The final amendment to our shopping list this month is the Samsung SSD 830 256GB. SSDs are now standard on our two most expensive builds in the PC Hardware Buyer's Guide, such is their prowess compared to hard disks. It's the fastest SSD we've tested - even faster than Crucial's M4 in sequential read and write tests. At £225 it's more expensive than other 200GB+ models but the additional speed worth the extra asking price.

And The Rest

A number of items haven't been changed since our last round-up of cool hardware, for the simple reason that they're still awesome. However we have dropped the Antec High Current Pro 1200W in favour of a lower wattage model. The HCP-850W is enough, even if you overclock it to the hilt and add additional graphics cards, hard disks and water cooling. We're sticking to 8GB of RAM for the simple reason that next to nothing uses any more than this. However, if you're regularly dabbling in super high-end image or video editing, or maybe rendering, then there are plenty of 16GB sets out there that should satisfy your needs.

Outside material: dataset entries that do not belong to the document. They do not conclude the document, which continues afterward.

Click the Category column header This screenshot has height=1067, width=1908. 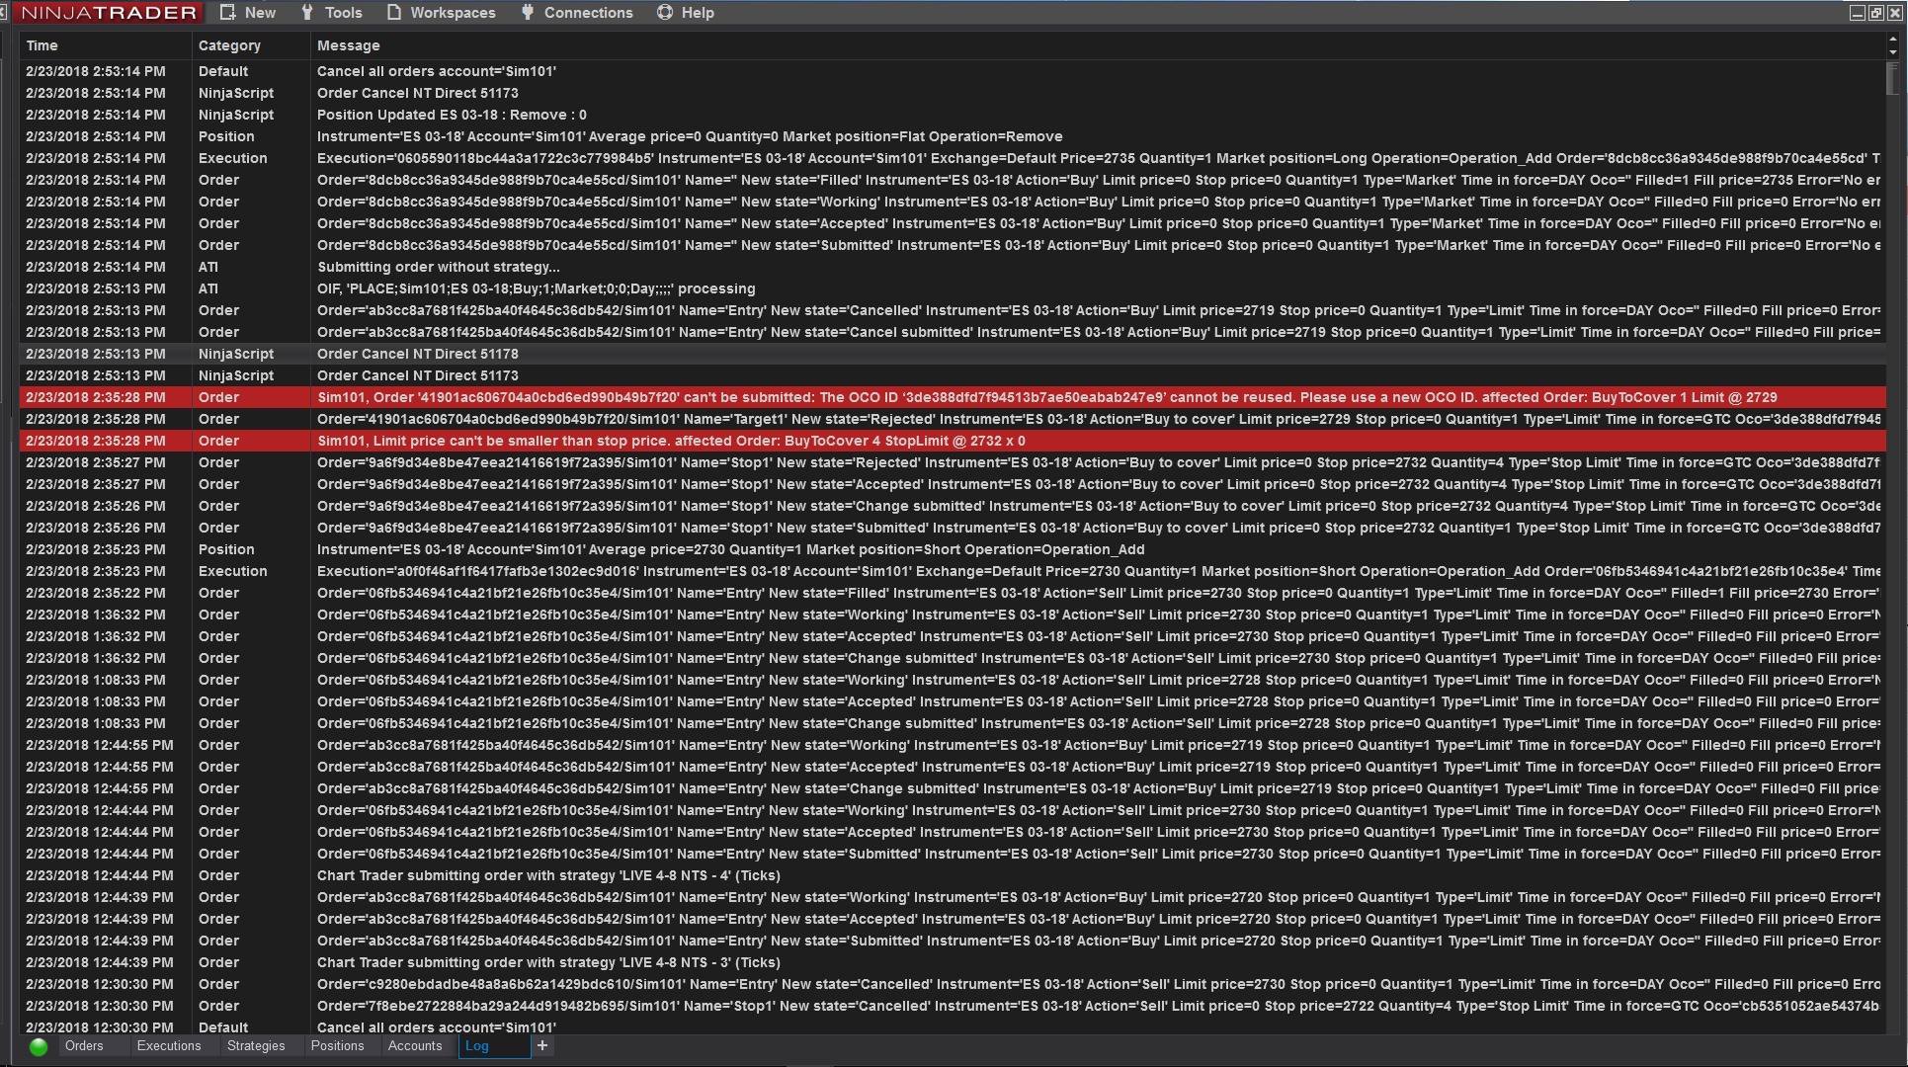(x=229, y=45)
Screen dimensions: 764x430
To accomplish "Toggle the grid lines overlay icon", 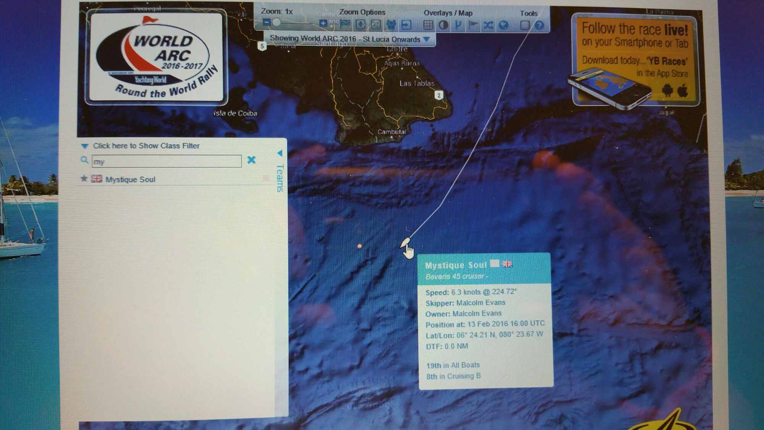I will [428, 25].
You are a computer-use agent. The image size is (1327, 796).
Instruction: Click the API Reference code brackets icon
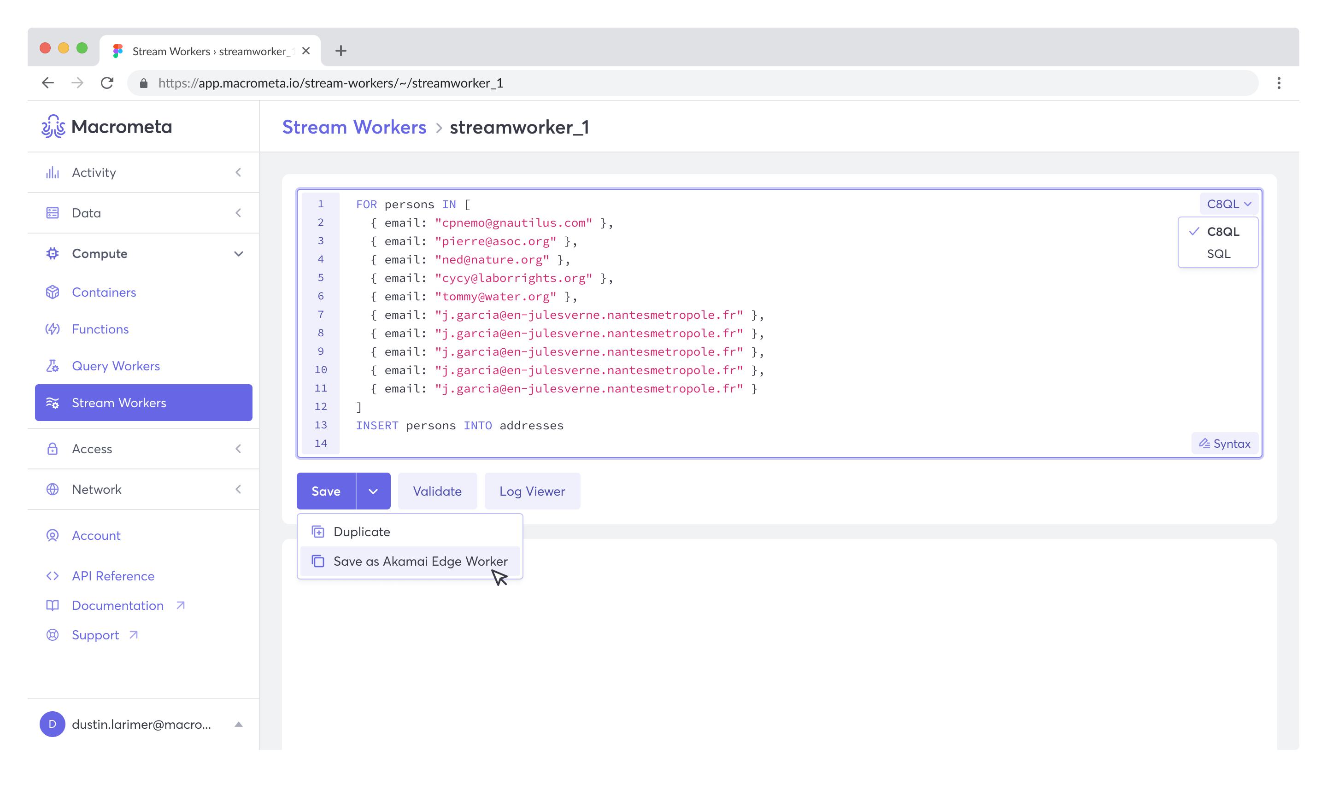53,576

Our case of choice, the SilverStone FT02, is a thing of beauty. Its graceful curves and rotated internal layout make it a very unique-looking beast but it's also one of the best cases for air cooling we've ever seen. There's plenty of room inside for our chosen hardware, and more. The only reason it might not be up to scratch is if you're hankering after a high-end water-cooling set up. In which case, a SilverStone TJ07 is probably the way to go.

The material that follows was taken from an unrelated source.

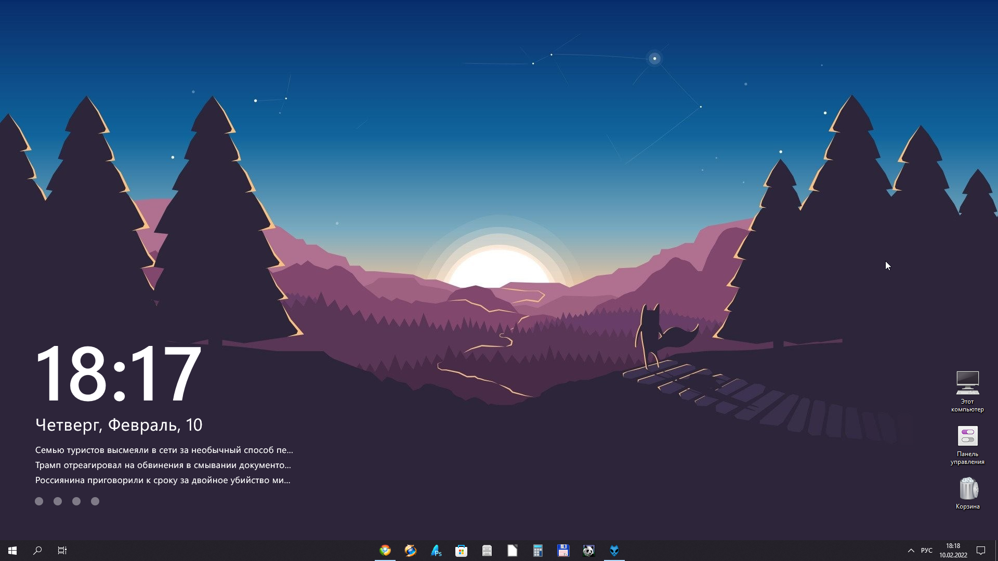Viewport: 998px width, 561px height.
Task: Open the taskbar clock calendar
Action: tap(953, 551)
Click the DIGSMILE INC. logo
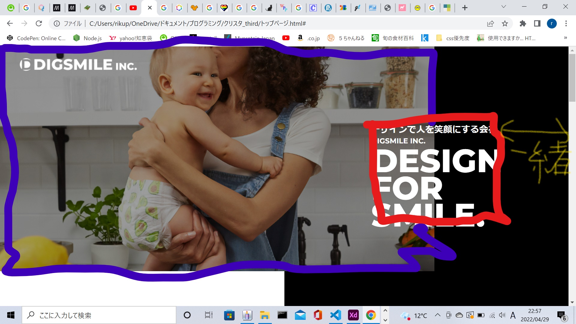 (x=78, y=65)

2TB hard disks represent the best value when it comes to obtaining substantial amounts of storage and with the latest DSLR cameras filling a 16GB memory card at a scary pace these days, it pays to buy more storage than you initially think you need, especially if you'll be using some of it as a backup. As we mentioned with our other builds that centre around Asus' Maximus V Gene this month, a discrete sound card is optional, but we've included one anyway in the forum of the Asus Xonar DX. If you haven't got a copy already, you'll also need to factor in a copy of Windows 7 - if you're confident that you won't be upgrading much, then an OEM copy should be fine, but serial upgraders need the pricier retail version.